### Try it:
Only the lines from the one with "Clear the conversation with the Clear button" to the end of the data, both ends included, should be output, exactly as they stand and without pictures.
....................
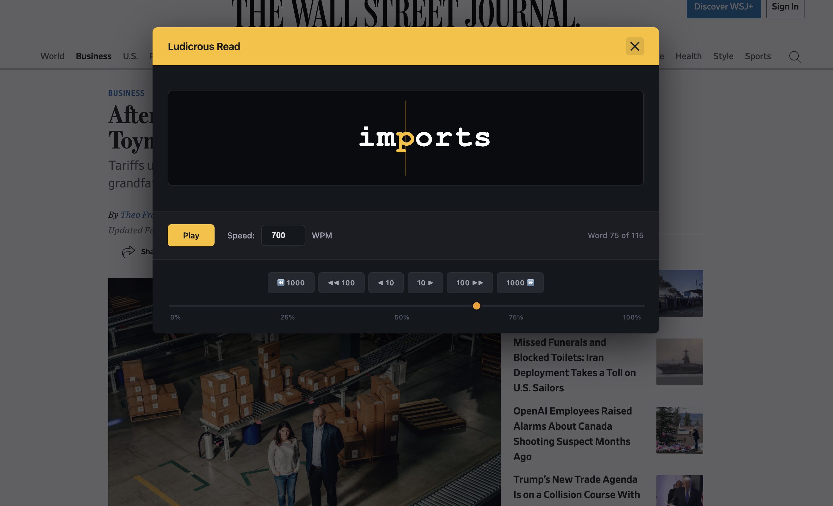Skip back 1000 words

(x=291, y=283)
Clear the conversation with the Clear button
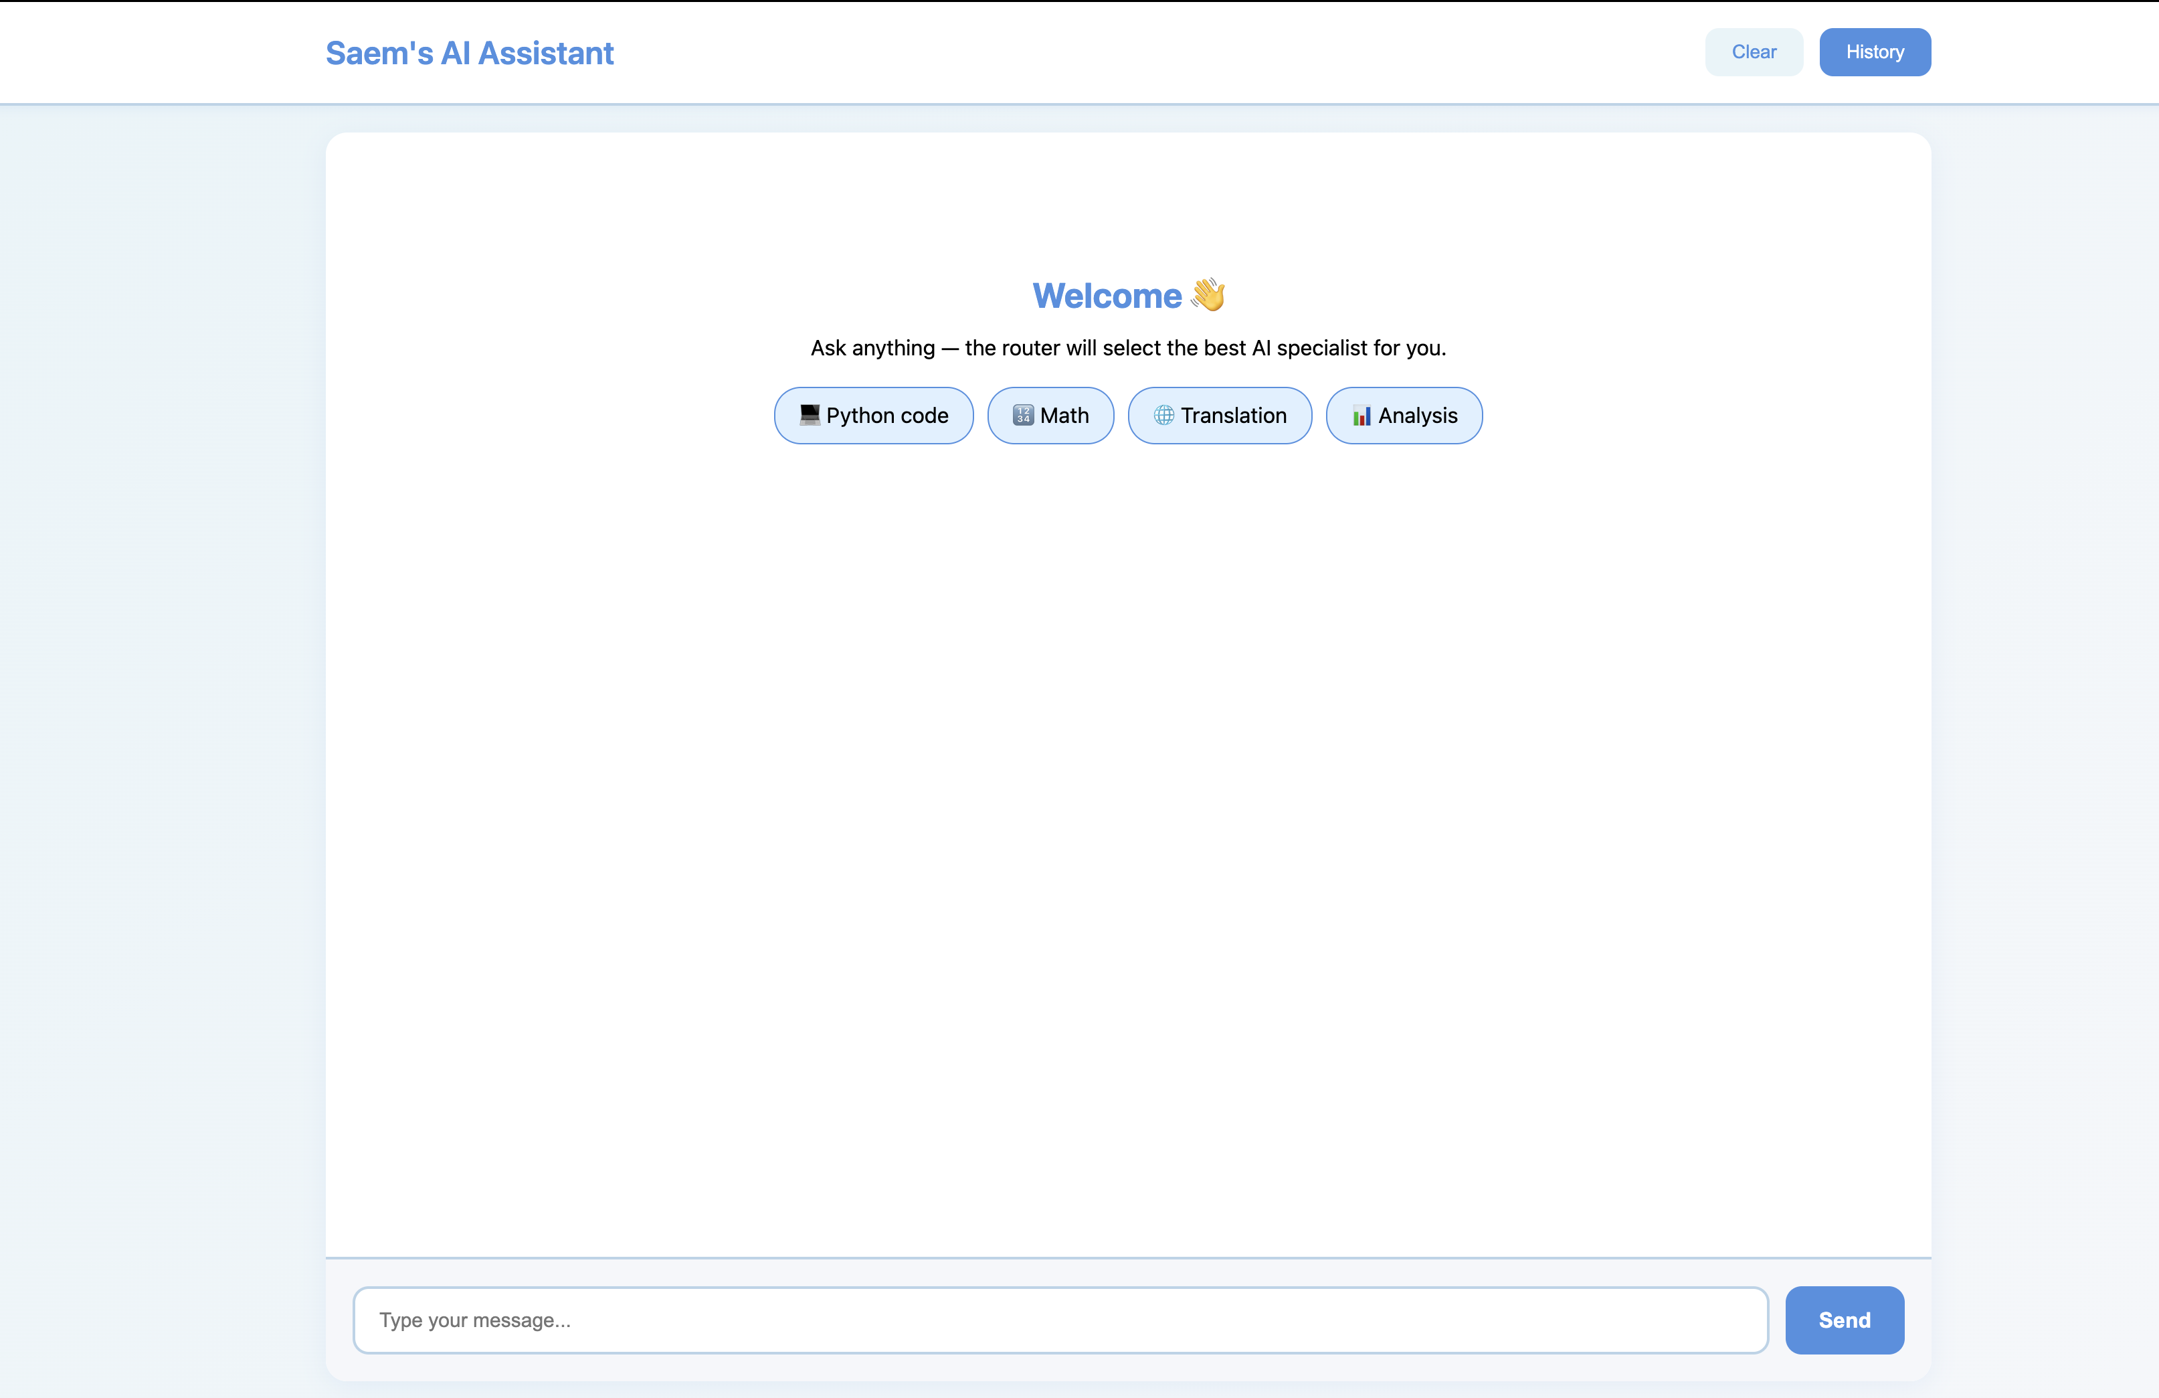2159x1398 pixels. coord(1754,52)
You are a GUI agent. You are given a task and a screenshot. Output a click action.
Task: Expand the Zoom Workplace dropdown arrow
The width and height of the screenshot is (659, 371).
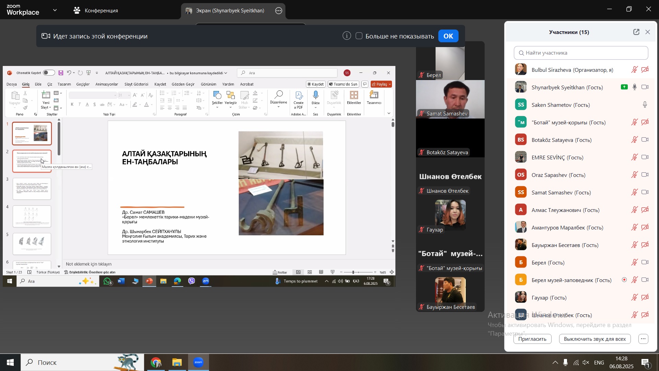click(x=55, y=10)
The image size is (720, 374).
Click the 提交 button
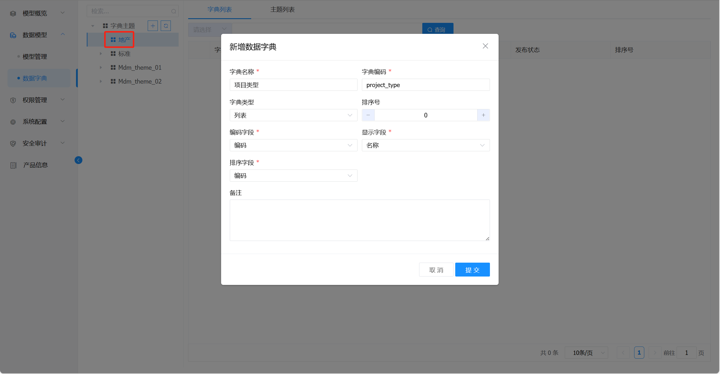pos(472,270)
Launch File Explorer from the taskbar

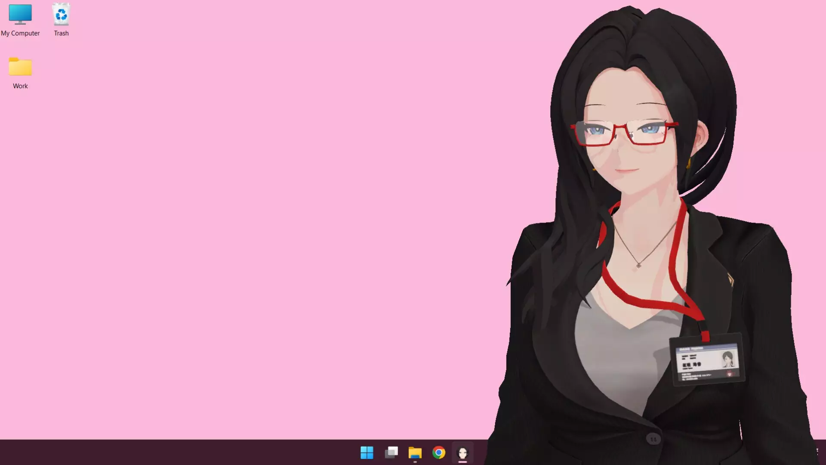tap(415, 453)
....................
### Response to the exercise:
Clear the conversation with the Clear button
2159x1398 pixels. coord(1754,52)
You are a GUI agent. You are given a task and a screenshot. Output a click action.
Task: Expand the Zoom Workplace dropdown arrow
The width and height of the screenshot is (659, 371).
click(x=55, y=10)
The image size is (720, 374).
Click the 提交 button
pos(472,270)
Launch File Explorer from the taskbar

tap(415, 453)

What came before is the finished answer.